After winning election to represent Maine’s 1st Congressional District in 1876, Reed would twice serve as speaker of the House, implementing the “Reed Rules” that limited minority party obstruction in the House of Representatives, making it a much more majoritarian (and efficient) institution.

Significant Election Years and Cycles

In some instances, we focus on a representative case illustrative of an election cycle rather than critical for particular seats. We have chapters devoted to:

  • The landmark elections of 1964, which returned huge Democratic majorities to both chambers, setting the stage for President Lyndon Johnson’s Great Society Programs … but also triggering realignment in the South as conservative Democrats began switching party allegiances;
  • The Watergate elections of 1974, which arguably brought to Washington a new type of politician, younger, more diverse, more entrepreneurial, more disruptive; and
  • The “Gingrich elections” of 1994, when after 40 years in the minority, an aggressive GOP majority assumed control of the House of Representatives.

One final goal of our study is to illuminate the underlying dynamics of congressional elections and sometimes how they have changed. For instance, we examine the 1816-1817 election cycle, the first “throw-the-bums-out” elections. Reacting to an extremely unpopular retroactive congressional pay raise, fewer than 37 percent of incumbents sought reelection; of those who ran for reelection, fewer than 49 percent were successful.

We also tell the story of Truman Handy Newberry.
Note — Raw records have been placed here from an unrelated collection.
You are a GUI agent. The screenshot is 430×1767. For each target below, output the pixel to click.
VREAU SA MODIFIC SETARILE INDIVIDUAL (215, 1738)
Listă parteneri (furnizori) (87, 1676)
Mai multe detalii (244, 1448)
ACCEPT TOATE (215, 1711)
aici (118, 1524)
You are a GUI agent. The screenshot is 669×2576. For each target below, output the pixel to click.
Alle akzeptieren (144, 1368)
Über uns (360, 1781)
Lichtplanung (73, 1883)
In his 1918 race for Michigan’s Senate seat, he participated in the first round of direct election of senators, defeated manufacturing mogul Henry Ford (who ran at the urging of President Woodrow Wilson). He was also the first congressional candidate to use and be condemned for video ads and massive campaign expenditures.
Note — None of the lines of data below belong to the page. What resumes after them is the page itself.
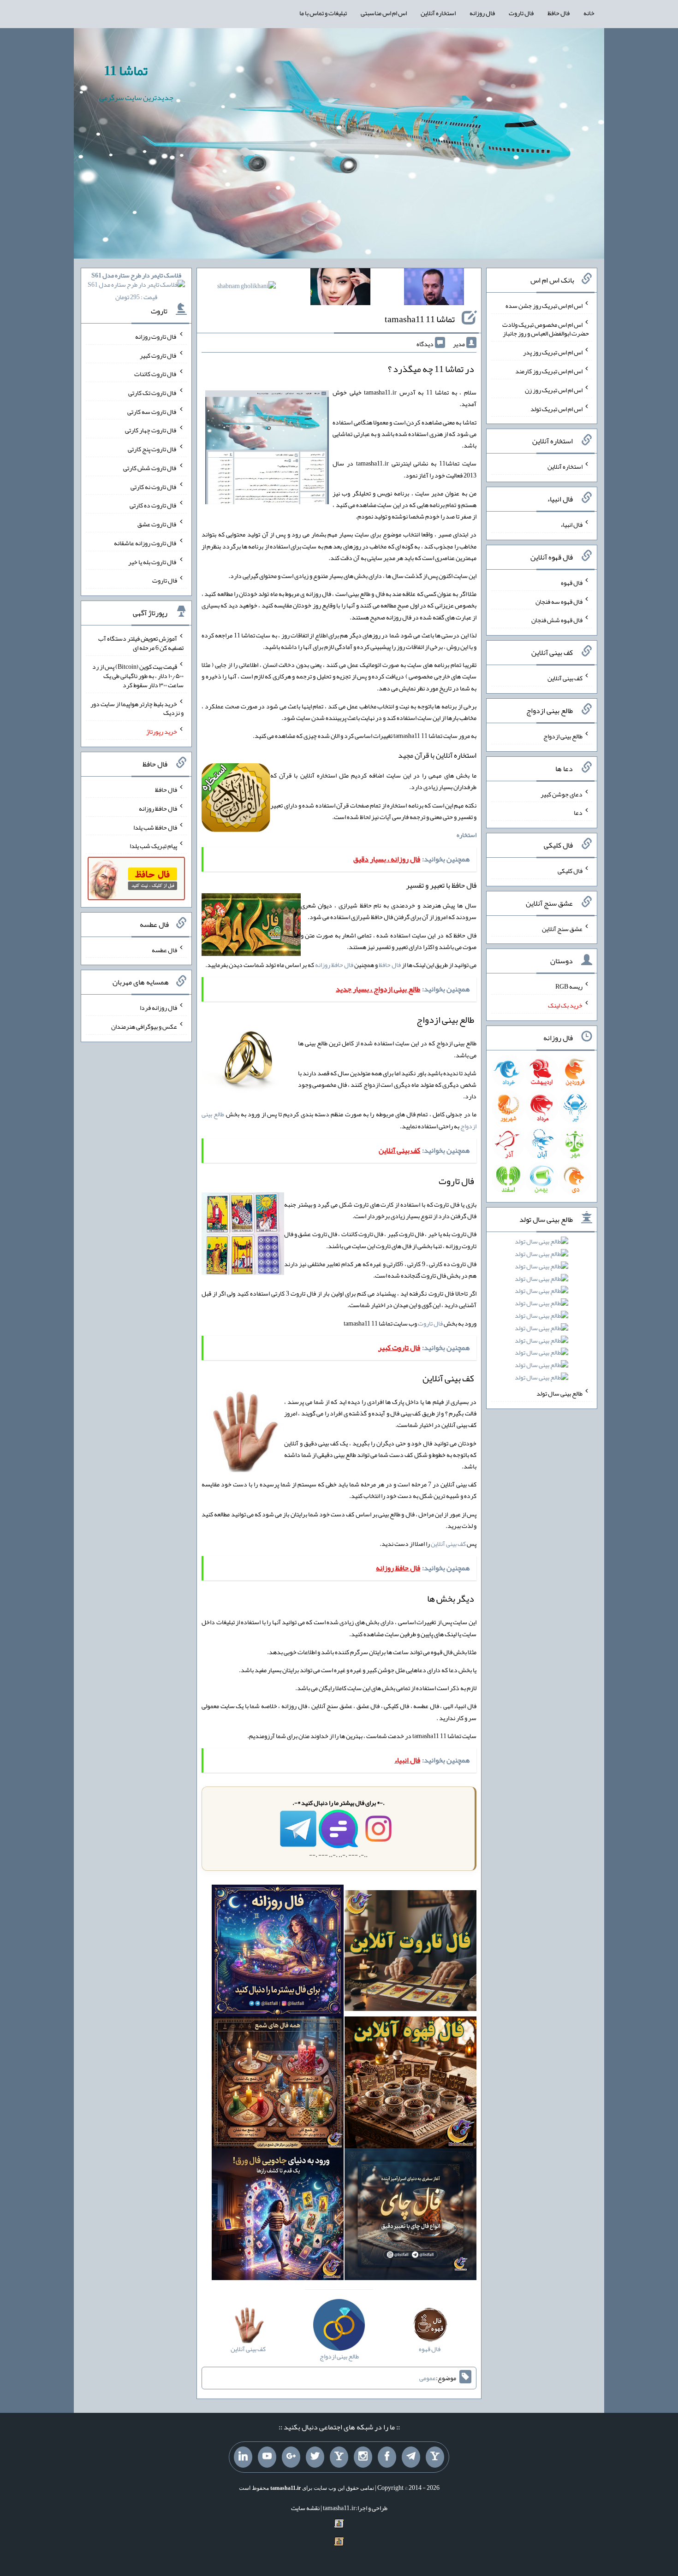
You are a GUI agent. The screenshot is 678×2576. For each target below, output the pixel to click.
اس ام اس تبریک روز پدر (553, 352)
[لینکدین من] (243, 2457)
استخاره (466, 834)
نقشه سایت (305, 2507)
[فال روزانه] (278, 1952)
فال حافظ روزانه (334, 964)
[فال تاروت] (410, 1952)
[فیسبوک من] (387, 2457)
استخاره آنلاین (438, 12)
Finally, in our last chapter, we relate the story of the 2000 primary race in Illinois’s 1st District, which underscores the contemporary power of incumbency. In that race a young, talented, energetic, and articulate state senator by the name of Barack Obama challenged three-term incumbent Rep. Bobby Rush. And the man who just eight years later would sweep into the White House lost in the primary with less than 30 percent of the vote. Sometimes losing a congressional campaign has a greater historical impact than winning.